Microsoft plugs critical holes in huge Patch Tuesday

Microsoft issued three critical security bulletins on Tuesday, plugging 10 holes that could allow an attacker to remotely take control of a Windows computer via a malicious media file or streaming content, or malicious Web content viewed through Internet Explorer.

Overall, this Patch Tuesday release involves 10 bulletins fixing 34 vulnerabilities affecting all supported versions of Windows, Office XP, Office 2003 and 2007 Microsoft Office System, Office 2004 and 2008 for Mac, Excel Viewer, and Sharepoint Services 3.0.

"This is the largest Microsoft patch release of 2010 and ties the record for the most vulnerabilities ever addressed in a single month; a record set in October of last year," said Joshua Talbot, security intelligence manager at Symantec Security Response. "This month's release also features the largest ever single bulletin, with 14 vulnerabilities in Excel being addressed together."

Microsoft gave the highest deployment priority to the three critical bulletins in a Security Response Center blog post. The first listed, MS10-033, fixes a hole in Quartz.dll and Asycfult.dll and is rated critical on all supported versions of Windows.

The second, MS10-034, is a cumulative update for ActiveX Kill Bits, code that flags specific ActiveX software as unsafe, and is critical on Windows 2000, XP, Vista, and Windows 7. The patch applies Kill Bits for two Microsoft controls--Internet Explorer 8 Developer Tools control and the Data Analyzer ActiveX control, which is not installed by default. The bulletin also includes Kill Bits for four third-party controls.

The third critical bulletin, MS10-035, is a cumulative update for Internet Explorer addressing six vulnerabilities including one that was disclosed in February. The hole could allow information disclosure for users running the browser on Windows XP.
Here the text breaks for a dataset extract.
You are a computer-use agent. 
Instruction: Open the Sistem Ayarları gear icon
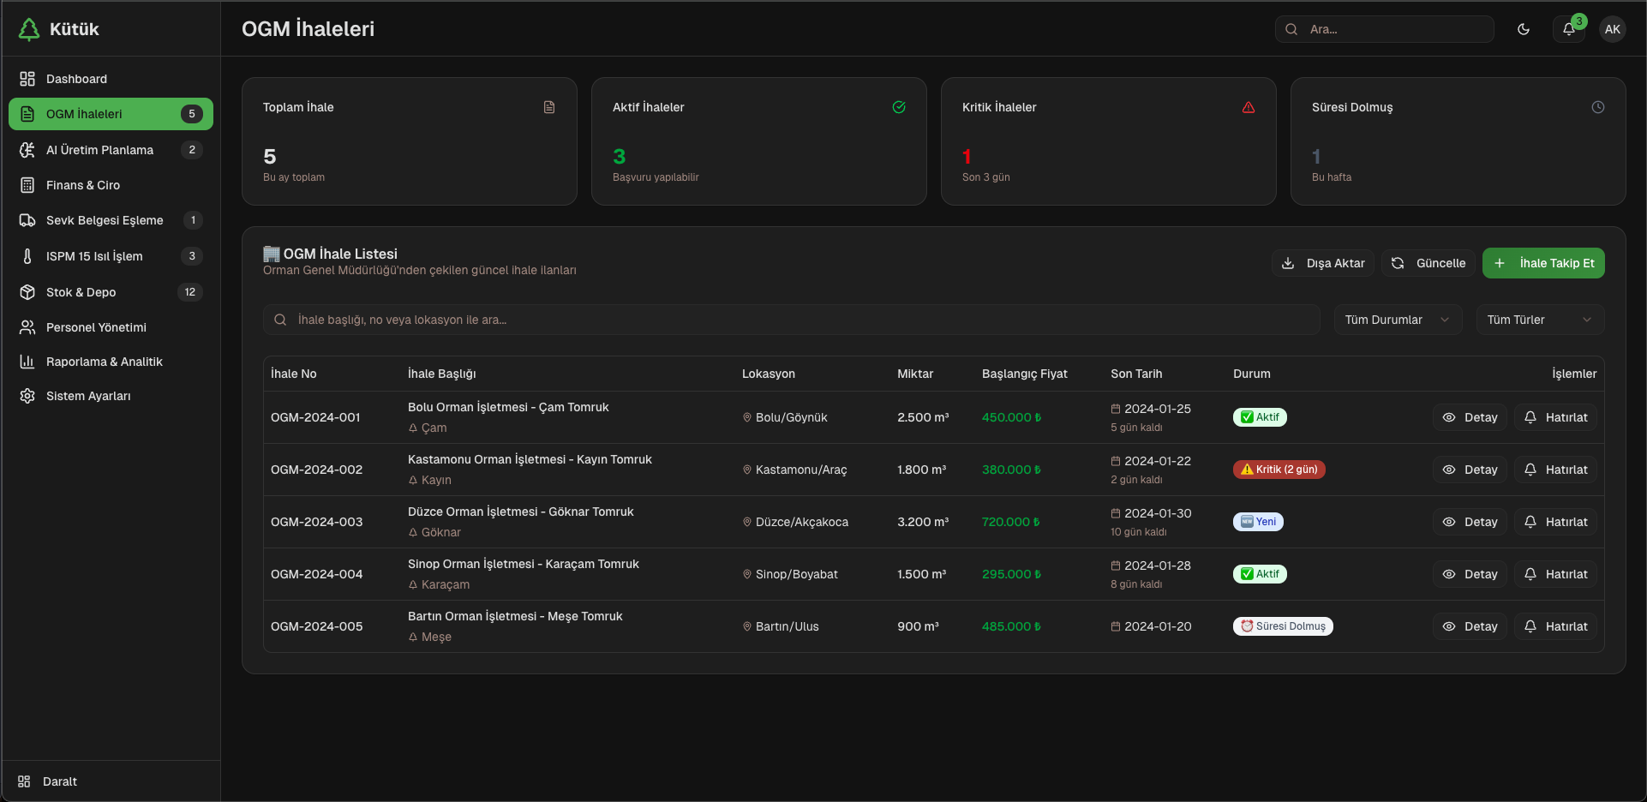[x=27, y=396]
The release also includes a fix for Security Advisory 983438, which involves a vulnerability in SharePoint Services 3.0 that was disclosed in late April and which could lead to a cross-site scripting attack via the browser. Proof-of-concept exploit code has been published publicly but Microsoft said it was not aware of any active attacks using the hole.

Also plugged are holes in the Windows Kernel-Mode Drivers ; the COM (Component Object Model) Validation in Office; the OpenType Compact Font Format Driver; Excel, Internet Information Services and Microsoft .NET Framework.

For bulletin MS10-036 involving COM, Office XP does not have the architecture needed to support the update so Microsoft has made a workaround available that customers can install via a Microsoft Fixit on Windows XP or newer operating systems. The FixIt is available for download from KB983235.

"The most serious is the Windows kernel TrueType font parsing vulnerability," Symantec's Talbot said. "Exploiting this--likely through a drive-by download attack--would give an attacker near system-level privileges. It's doubtful that attackers would compromise a legitimate site to exploit this vulnerability, so users should be extra cautious of social-engineering tricks coaxing them to visit unfamiliar Web pages, which could contain a malicious font."

Generally, whenever Microsoft patches IE, it's the top priority to deploy and this rule-of-thumb is doubly true this month," said Andrew Storms, director of security operations for nCircle. "Along with patching a previously disclosed bug, Microsoft is patching a number of other critical security issues in IE this month, including their PWN2OWN bug from CanSec West" in March.

Microsoft provides specific information about assessing the risk of the bulletins on the Security and Research Defense blog.

Update 1:42 p.m. PDT: Meanwhile, Apple plugged four dozen holes in Safari with its latest release of the browser and Adobe said it would issue an update for Flash Player by Thursday, and for Adobe Reader and Acrobat by June 29 to fix a critical hole.